Task description
Starting with the line that contains "This screenshot has width=1568, height=704.", repeat exactly every line through the last one in the records below, and leave out the pictures.

---------- Listed records

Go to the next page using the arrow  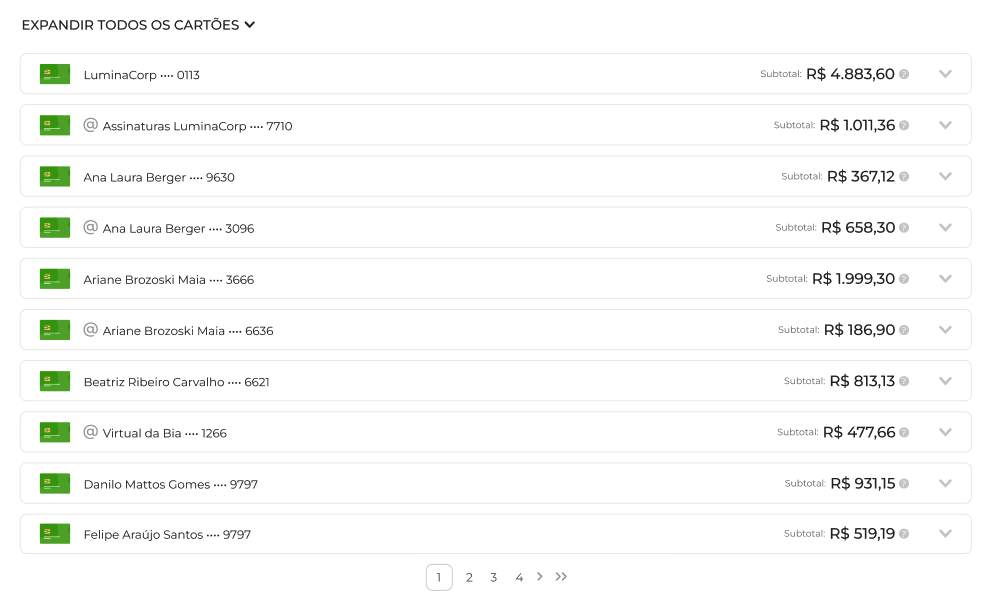tap(540, 576)
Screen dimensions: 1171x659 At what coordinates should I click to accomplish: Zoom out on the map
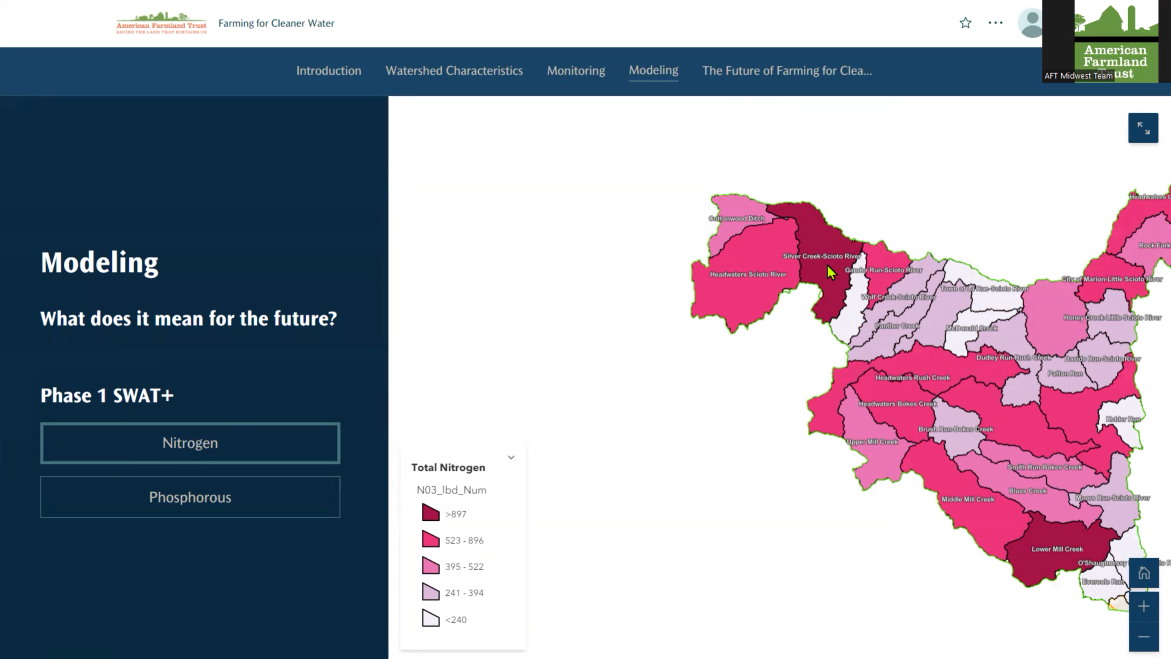click(x=1143, y=636)
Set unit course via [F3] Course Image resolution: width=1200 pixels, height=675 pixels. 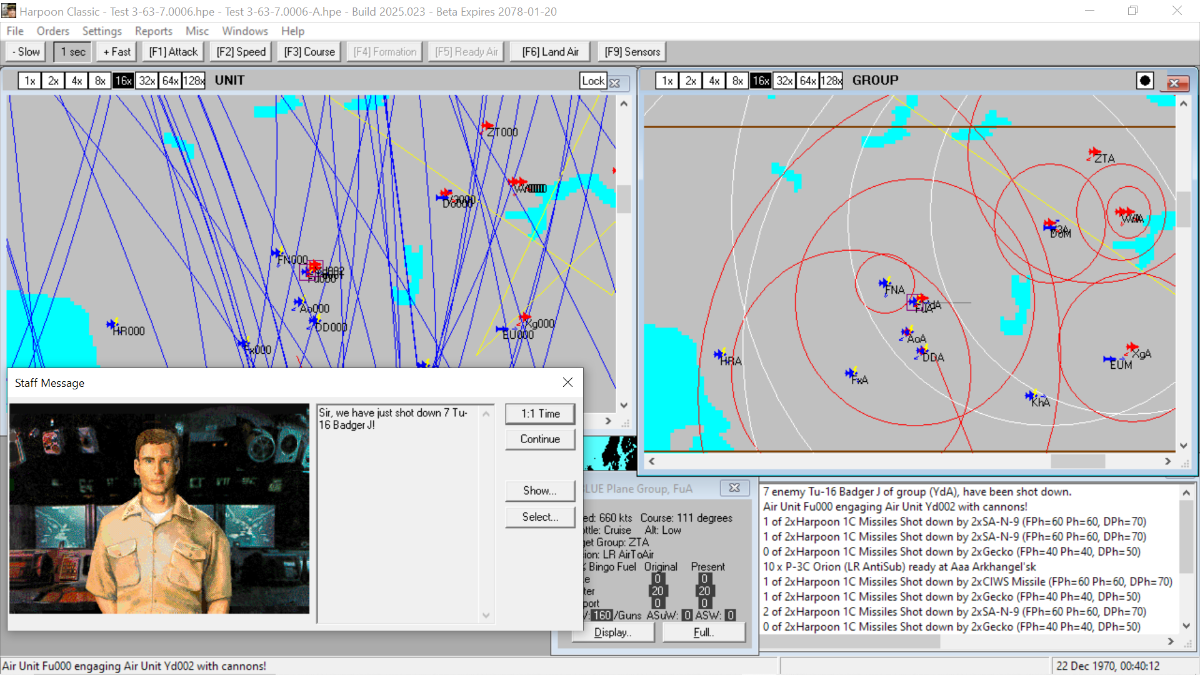click(308, 51)
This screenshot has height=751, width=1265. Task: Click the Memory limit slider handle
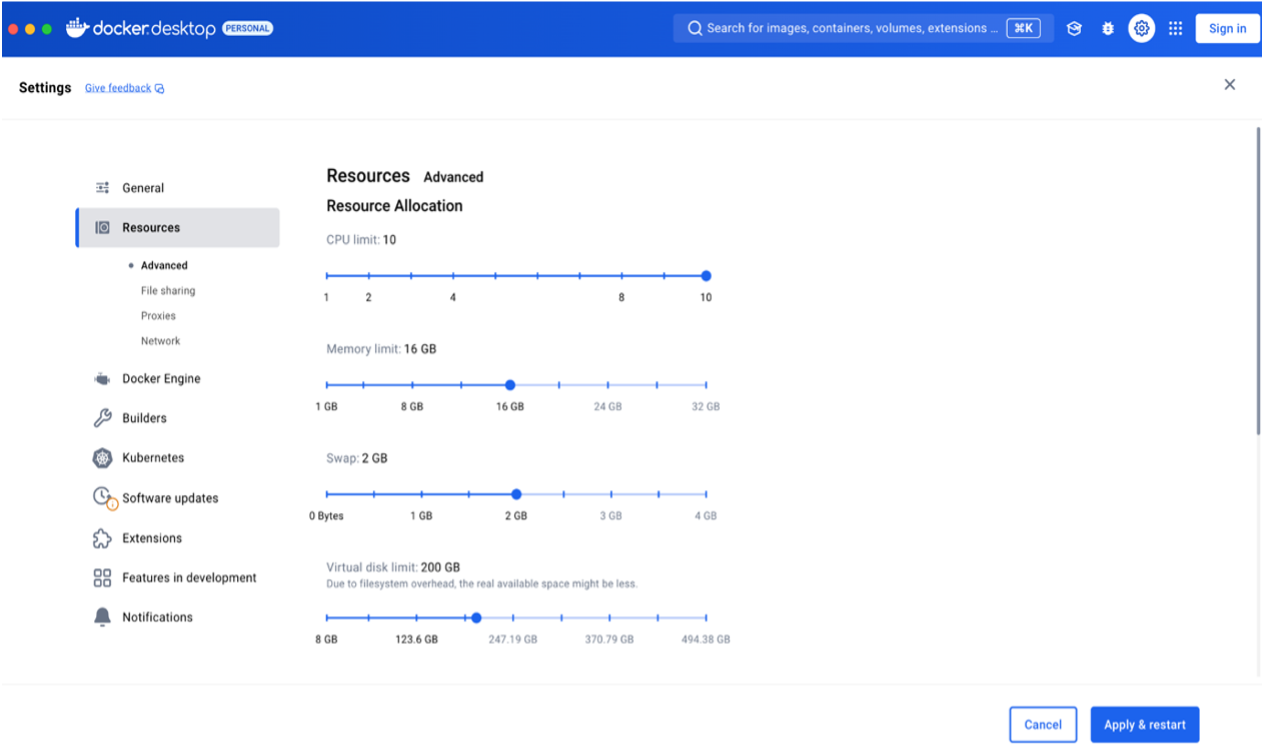click(510, 385)
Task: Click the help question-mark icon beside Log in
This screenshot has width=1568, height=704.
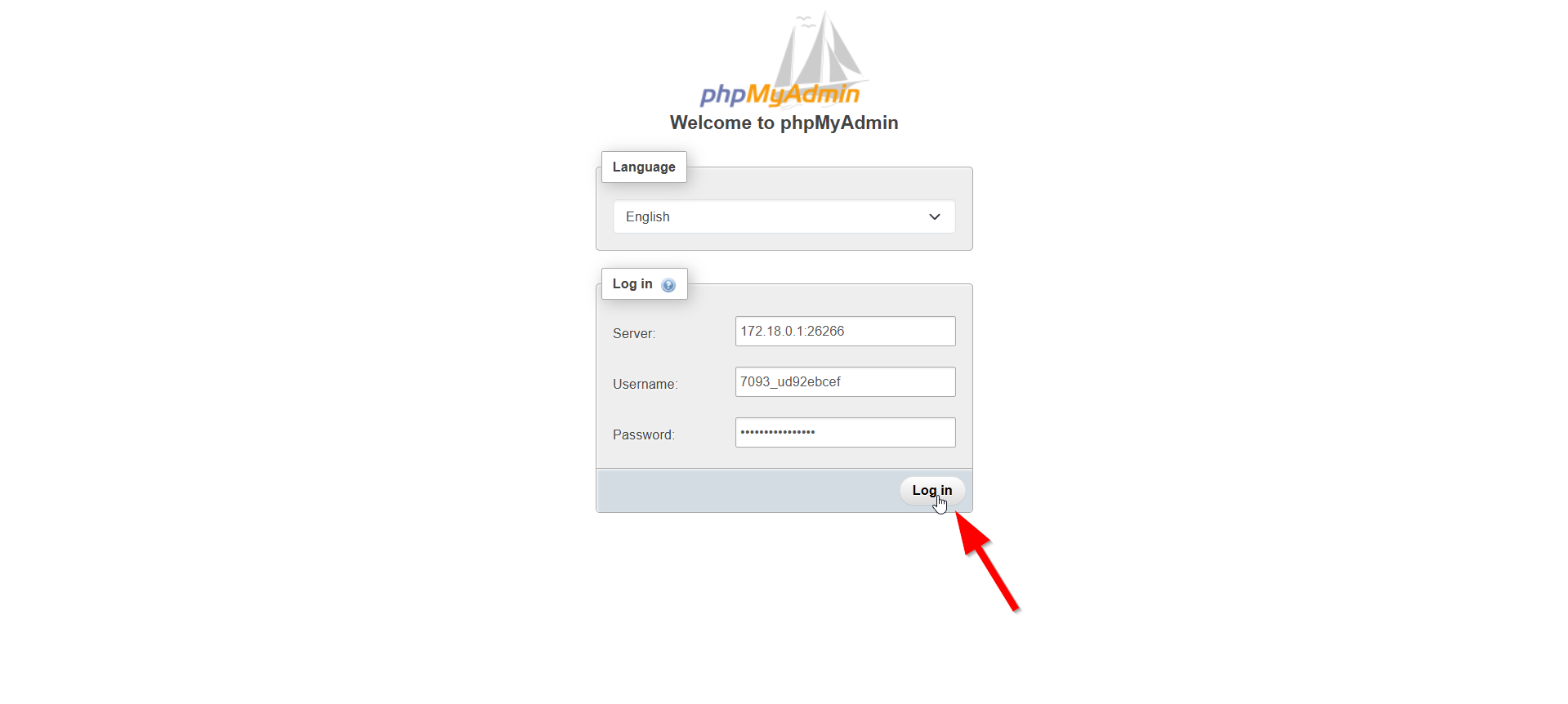Action: 668,285
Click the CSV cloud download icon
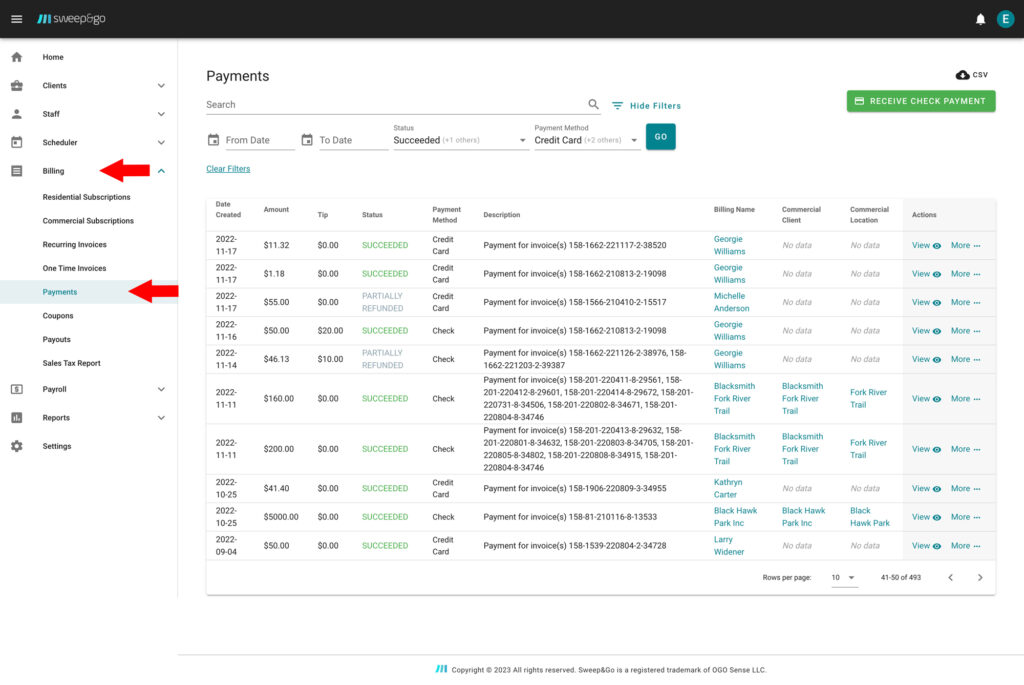Screen dimensions: 1024x685 coord(963,75)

--------------------

Your response
This screenshot has width=1568, height=704.
Action: 668,285
Click the CSV cloud download icon
Screen dimensions: 1024x685 coord(963,75)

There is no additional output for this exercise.